My first question relates to 240V items such as my well pump. As I understand it, these items draw 120volts from each side of the load center. Therefore, all 240V appliances are automatically in balance. True?

My second question relates to balancing the 120V circuits. As it turns out, the lighting circuits are generally in balance and these will be used sparingly during an outage. But I have two items that are both on one side of the load center......the "refrigerator" and the "oil burner" that provides my heat and hot water. There will be times when both the oil burner and refrigerator will be running at the same time. The oil burner pulls about 6 amps and the refrigerator is a moderate size. Should I bother to place the refrigerator on the A side and the oil burner on the B side of the load center? I guess I don't know how much of an imbalance is tolerable.

The power from the generator will enter the load center via a 30amp two pole breaker with an interlock protection.


----------



## AllanJ (Nov 24, 2007)

Yes the 240 volt loads are "automatically" in balance.

Yes, change things around to put the refrigerator on the A side and the oil burner on the B side. That is about the best you can do.


----------



## Auger01 (Sep 13, 2011)

You do know that the A and B sides do not correspond to the left and right side of your breaker panel right?


----------



## J. V. (Jun 1, 2007)

In your panel you have even and odd numbered breakers. Even numbered breakers are on the same buss bar and the odd numbered breakers on the other. It will be very difficult to unbalance the load on the generator. All two pole breakers take an odd and an even breaker space. So none of the two pole breaker are any concern. Your generator is 6500 watt right? Do not over think this. You could balance the single pole breakers you use. Waste of time. Just see what can operate on generator power and what will not. What stuff can be operated at the same time. Consider the total load of the generator and turn on what you need. Unless your house is all gas and very small, you will never be able to use everything on generator power.
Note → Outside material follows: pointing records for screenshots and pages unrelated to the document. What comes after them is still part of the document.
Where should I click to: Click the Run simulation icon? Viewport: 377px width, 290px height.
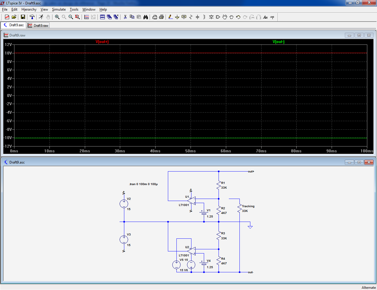click(41, 17)
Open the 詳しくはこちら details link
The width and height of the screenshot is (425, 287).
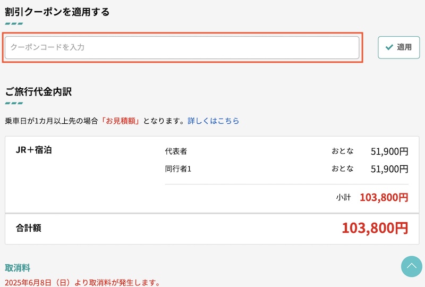213,121
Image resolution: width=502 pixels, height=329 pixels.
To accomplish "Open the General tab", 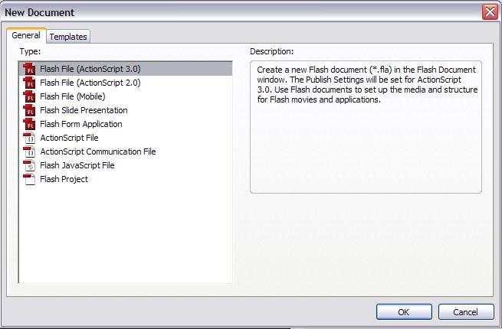I will point(26,35).
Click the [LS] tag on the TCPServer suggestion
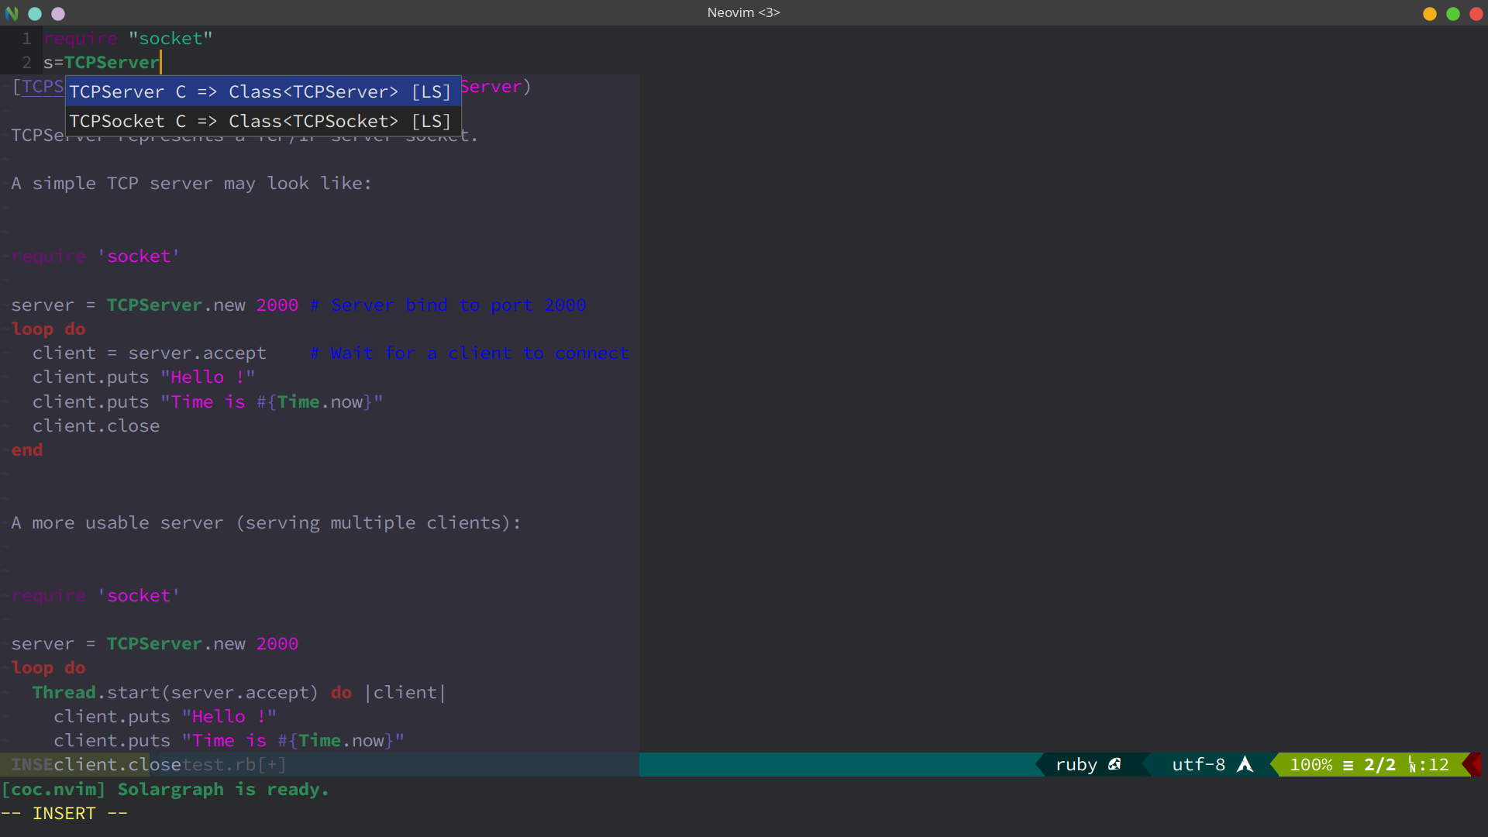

http://www.kohlerpower.com/resident...onNumber=13561&nodeNumber=1&contentNumber=103


----------



## wavewuver (Dec 13, 2011)

AllanJ said:


> Yes the 240 volt loads are "automatically" in balance.
> 
> Yes, change things around to put the refrigerator on the A side and the oil burner on the B side. That is about the best you can do.


That's what I thought too. Thanks for the confirmation.


----------



## wavewuver (Dec 13, 2011)

Auger01 said:


> You do know that the A and B sides do not correspond to the left and right side of your breaker panel right?


Yes I do. The load center alternates B and A starting at the top and working my way down. Five of the breaker slots near the bottom on each side can accommodate duplex breakers. Using duplex breakers is the only easy way for the electrician to free up 3 circuit slots since the load center is currently full.


----------



## wavewuver (Dec 13, 2011)

J. V. said:


> In your panel you have even and odd numbered breakers. Even numbered breakers are on the same buss bar and the odd numbered breakers on the other. It will be very difficult to unbalance the load on the generator. All two pole breakers take an odd and an even breaker space. So none of the two pole breaker are any concern. Your generator is 6500 watt right? Do not over think this. You could balance the single pole breakers you use. Waste of time. Just see what can operate on generator power and what will not. What stuff can be operated at the same time. Consider the total load of the generator and turn on what you need. Unless your house is all gas and very small, you will never be able to use everything on generator power.
> 
> http://www.kohlerpower.com/resident...onNumber=13561&nodeNumber=1&contentNumber=103


I liked your comment about not over thinking this issue. I think I was. The generator is 6500 watts (max).....I think it's 5500 continuous. I figured the electrician would move around a few circuits, try to balance a little and just get it going for emergencies.. I think I should be able to get my well, refrigerator, oil burner and a few lights powered. Plan to do an extensive test after the wiring is done and see if I stay within the capacity of the generator. Thanks for your comment.


----------



## Montrose439 (Dec 16, 2011)

I have a gas dryer so I had the 240 plug moved to the outside of the house and had a custom 240 volt plug for the connection. Just remember to turn off outside power before flipping the dryer fuse on.


----------



## brric (Mar 5, 2010)

J. V. said:


> In your panel you have even and odd numbered breakers. Even numbered breakers are on the same buss bar and the odd numbered breakers on the other.
> http://www.kohlerpower.com/resident...onNumber=13561&nodeNumber=1&contentNumber=103


Not on the panels I'm familiar with. _If place a 2 pole breaker on 2 an 4 how do I get 240 volts? _


----------



## brric (Mar 5, 2010)

Montrose439 said:


> I have a gas dryer so I had the 240 plug moved to the outside of the house and had a custom 240 volt plug for the connection. Just remember to turn off outside power before flipping the dryer fuse on.


That's just brilliant.


----------



## dmxtothemax (Oct 26, 2010)

If you can set up the loads so they are roughly balanced,
Thats good, but its really not that critical,
A moderate imbalance is tolerable,
Things like well pumps and fridges
are not critical in terms of supply voltage
and they should still work even if the voltage
varies around a little bit.


----------



## AandPDan (Mar 27, 2011)

Montrose439 said:


> I have a gas dryer so I had the 240 plug moved to the outside of the house and had a custom 240 volt plug for the connection. Just remember to turn off outside power before flipping the dryer fuse on.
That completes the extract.